# What to do:
In the article below about the Vigilant Fire Company's EMS award, quote word for word the passage that opens with "The initial training" and closes with "life, fast-moving situations.".

Prestigious Award from Nassau County Emergency Medical Services Council

In an award ceremony on Oct. 18, the Vigilant Fire Company’s Emergency Medical Services unit was given the highest award, Agency of the Year, by the Nassau County Regional Emergency Medical Services Council. Chief Scott MacDonald told the Record, “We are very proud of the distinguished work of our members who volunteer and train to provide Great Neck residents with quick and effective medical help in emergency situations. We greatly appreciate this recognition of our members’ dedication and hard work.”

The Nassau Regional EMS Council was established in 1993 by an act of the New York State Legislature. The Council consists of 30 members who live within Nassau County. One third of the members are active EMS providers, one third are hospital based professionals and one third represents other important aspect of EMS such as disaster management.

According to executive director John Hassett, the council works hard to integrate the services of fire, ambulance and police emergency personnel to “ensure smooth running” during emergencies, whether small or large scale.

This year’s award is based on the services and innovations of the Vigilant Fire Company in the 2010 calendar year.

First assistant chief Laurence Jacobs said that every member of the fire company, which has 75 active members, receives some medical emergency training. As new members are sworn in they attend a 20-hour, 2-week course focusing on practical skills that make them an asset to EMT. More than half of the members have become certified by New York State.

For example, firefighters and medics working together can improve the outcome for a person who is trapped in a car wreck. An airbag drill now includes medical extrication of the patient and treatment for crush injuries.

From 2009 to 2010, the company increased the number of EMT members by 20 percent and four members qualified to become rope rescue technicians. Further, the number of Advanced Life Support members increased from 5 in 2009 to 8 in 2010 with an additional 6 that started paramedic school who are due to graduate this year.

The initial training to become an EMT requires that individuals engage in a 6-month program which runs twice a week in the evenings for three hour sessions. That is just the beginning. Mr. Jacobs says that the next important phase of training begins on the job. Experienced members carefully mentor new members and help them deal with real life, fast-moving situations.

There is also collaboration with the United States Merchant Marine Academy EMS squad, integrating their members into the company’s service and drills.

The Great Neck Record asked Mr. Jacobs what the public could do to help the effectiveness and efficiency of the ambulance service in times of emergencies. He said that if your family is served by the Vigilant ambulance service, north of the Long Island Rail Road tracks, you should call their direct phone number, 482-5000. Be prepared. Turn on outside lights for evening calls; make sure that your street number is clearly visible; prepare in advance and have handy a medical summary sheet for family members including a list of medications taken,  known allergies and any other pertinent medical information. This is especially important for families with caregivers for children or elderly family members. Thank your local officials for their support of the volunteer ambulance service.

The Record has reported many times after community emergencies, blizzards, floods, micro-bursts, hurricanes, and even an earthquake about the teamwork of the fire service and the emergency medical service to clear the way to reach people in need. We know how deserving the Vigilant Fire Company is of this award.

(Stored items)
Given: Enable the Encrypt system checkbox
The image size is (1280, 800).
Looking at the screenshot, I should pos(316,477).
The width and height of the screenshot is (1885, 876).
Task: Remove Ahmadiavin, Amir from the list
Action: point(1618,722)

# Exercise answer:
The initial training to become an EMT requires that individuals engage in a 6-month program which runs twice a week in the evenings for three hour sessions. That is just the beginning. Mr. Jacobs says that the next important phase of training begins on the job. Experienced members carefully mentor new members and help them deal with real life, fast-moving situations.